### DATA SECTION
————

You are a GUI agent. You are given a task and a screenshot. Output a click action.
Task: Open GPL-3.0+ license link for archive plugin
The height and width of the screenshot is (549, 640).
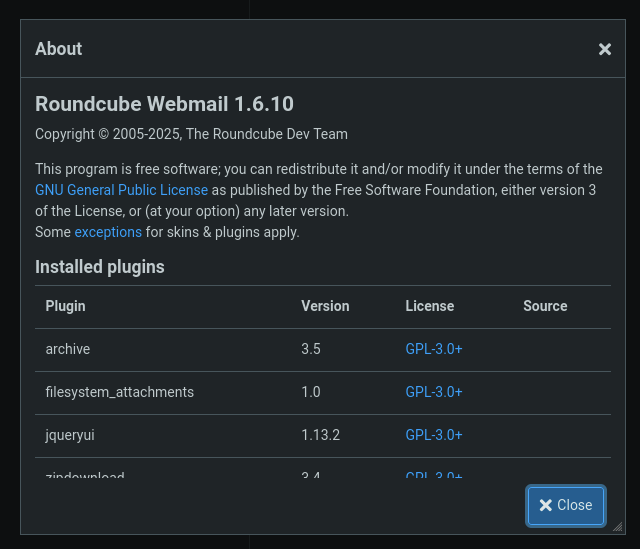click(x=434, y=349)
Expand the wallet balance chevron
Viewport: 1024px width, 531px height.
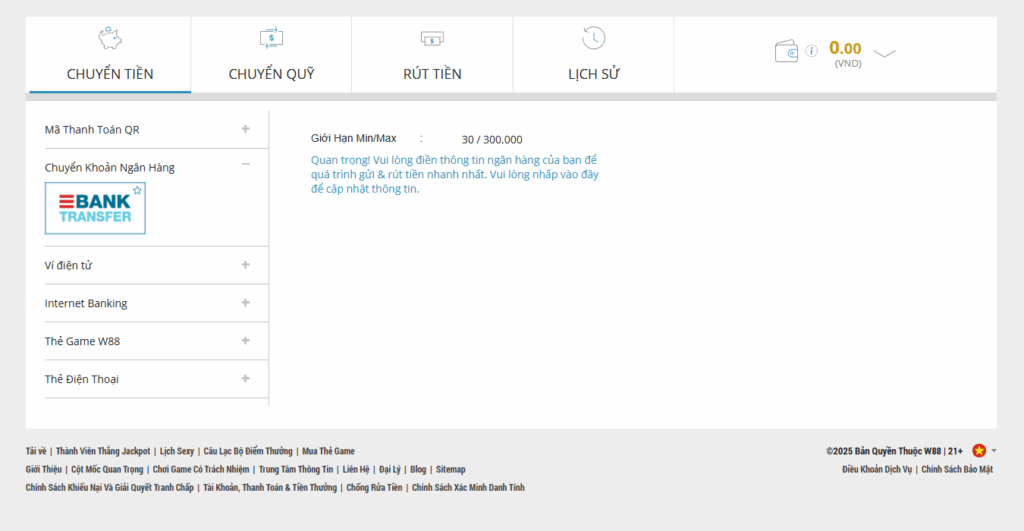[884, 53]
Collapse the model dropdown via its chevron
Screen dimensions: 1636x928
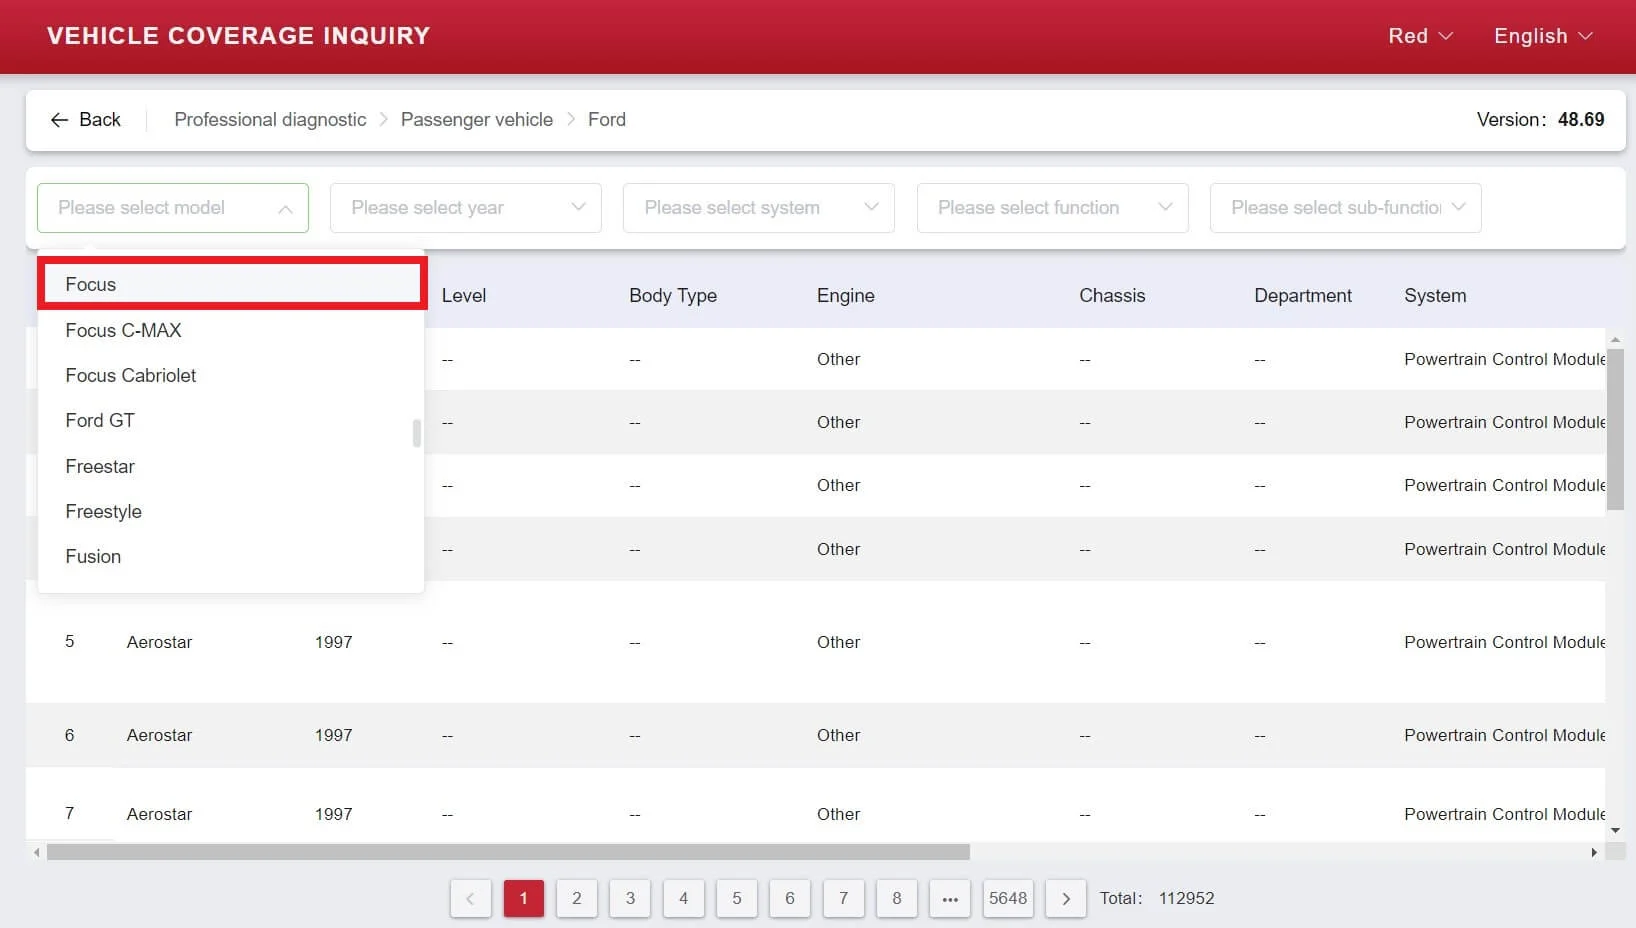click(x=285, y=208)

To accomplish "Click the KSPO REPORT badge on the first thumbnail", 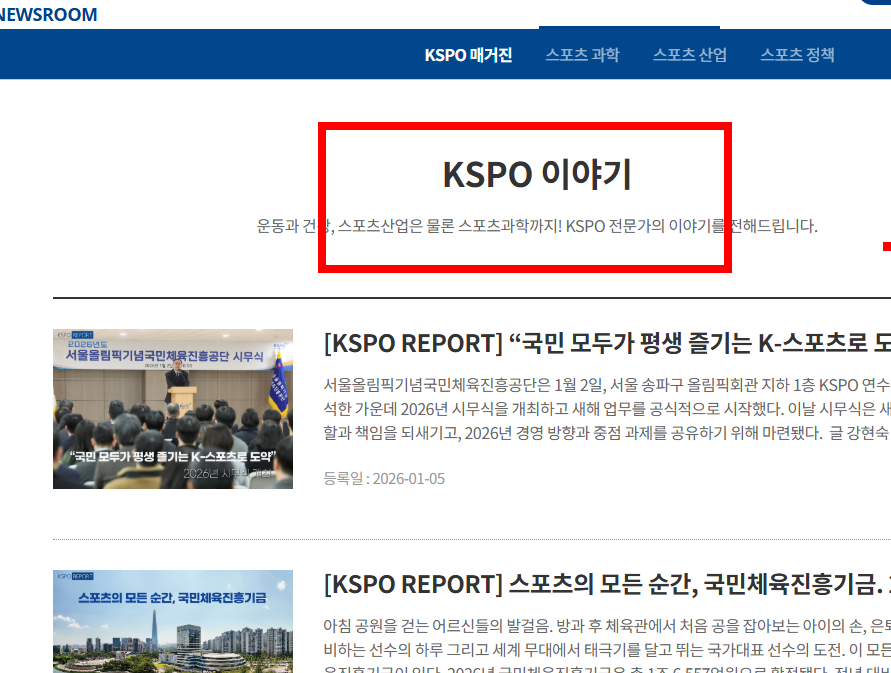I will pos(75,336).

————

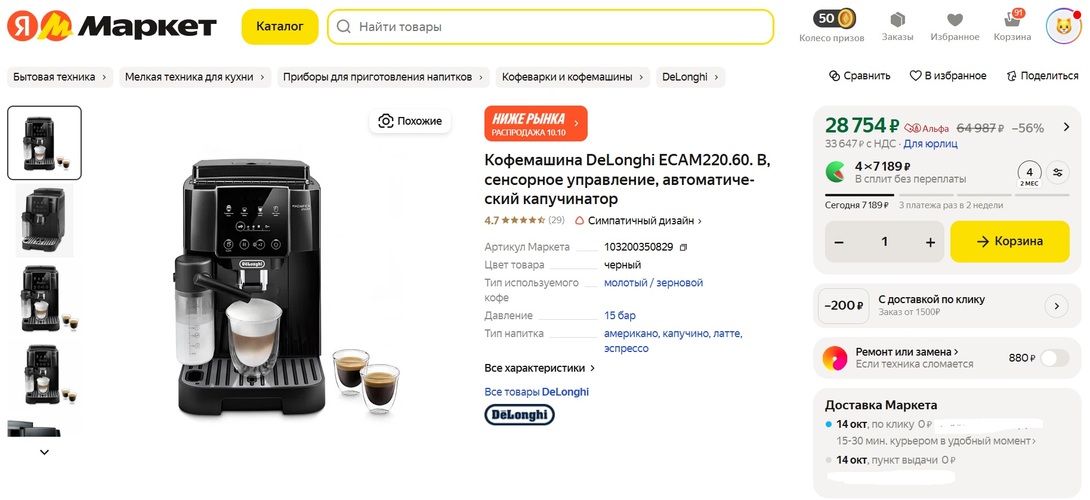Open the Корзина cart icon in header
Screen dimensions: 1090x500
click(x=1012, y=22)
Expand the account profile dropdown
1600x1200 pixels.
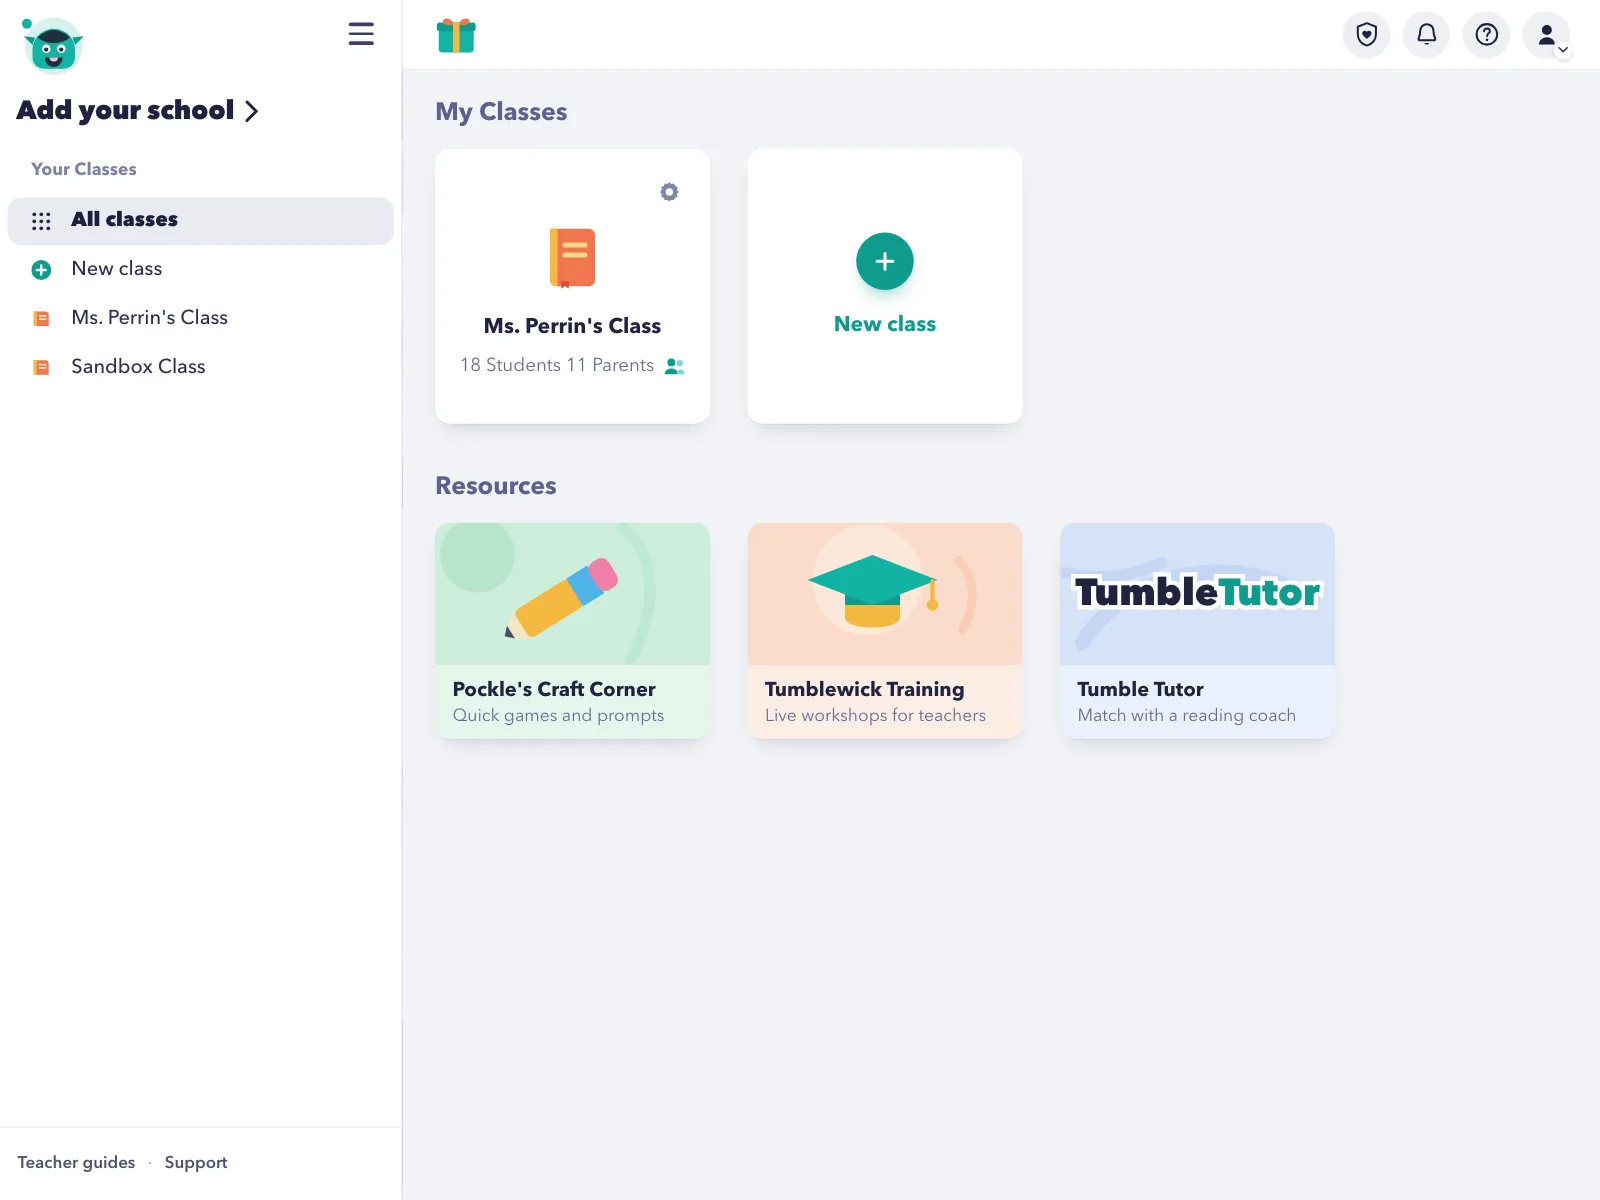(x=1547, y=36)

————

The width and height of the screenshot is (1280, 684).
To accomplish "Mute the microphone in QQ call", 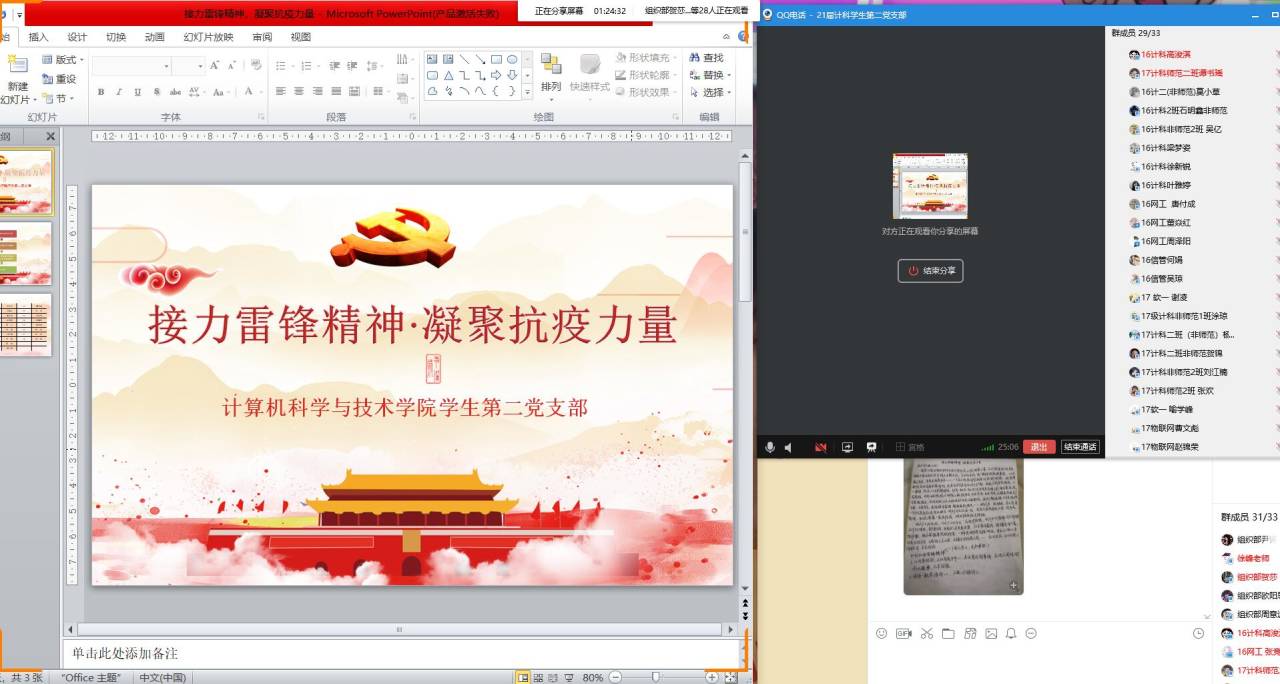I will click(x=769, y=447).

————

### REQUIRED ACTION
In the entries, find every line holding "chevron" and copy it.

### RESPONSE TO THIS EXERCISE
Expand the wallet balance chevron
Collapse the model dropdown via its chevron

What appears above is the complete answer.